Study design: Secreted Protein, Acidic, and Rich in Cysteine (SPARC)-null mice were examined for behavioral signs of chronic low back and/or radicular pain.
Objective: to assess SPARC-null mice as an animal model of chronic low back and/or radicular pain caused by degenerative disc disease.
Summary of background data: degeneration of intervertebral discs is a major cause of chronic low back and adicular pain in humans. Inactivation of the SPARC gene in mice results in premature intervertebral disc degeneration. The effect of disc degeneration on behavioral measures of chronic pain has not been evaluated in this model.
Methods: cohorts of young and old (3 and 6-12 months, respectively) SPARC-null and wild-type control mice were screened for behavioral indices of low back and/or radiating pain. Sensitivity to mechanical, cold and heat stimuli, locomotor impairment, and movement-evoked hypersensitivity were determined. Animals were challenged with 3 analgesic agents with different mechanisms: morphine, dexamethasone, and gabapentin.
Results: SPARC-null mice showed signs of movement-evoked discomfort as early as 3 months of age.

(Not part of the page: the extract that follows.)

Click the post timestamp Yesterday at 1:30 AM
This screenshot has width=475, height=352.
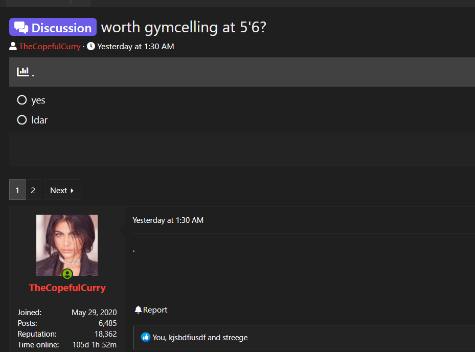[168, 220]
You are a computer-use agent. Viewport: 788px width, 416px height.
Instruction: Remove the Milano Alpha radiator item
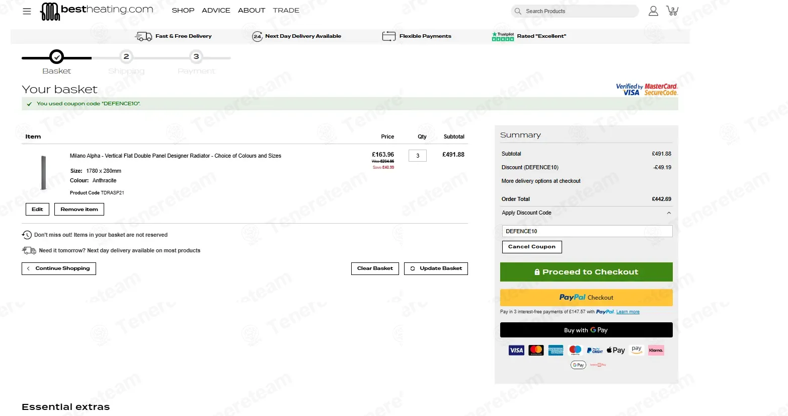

Hypersensitivity to cold stimuli on both the lower back and hindpaws developed with increasing age. SPARC-null mice had normal sensitivity to tactile and heat stimuli, and locomotor skills were not impaired. The hypersensitivity to cold was reversed by morphine, but not by dexamethasone or gabapentin.
Conclusion: SPARC-null mice display behavioral signs consistent with chronic low back and radicular pain that we attribute to intervertebral disc degeneration. We hypothesize that the SPARC-null mouse is useful as a model of chronic back pain due to degenerative disc disease.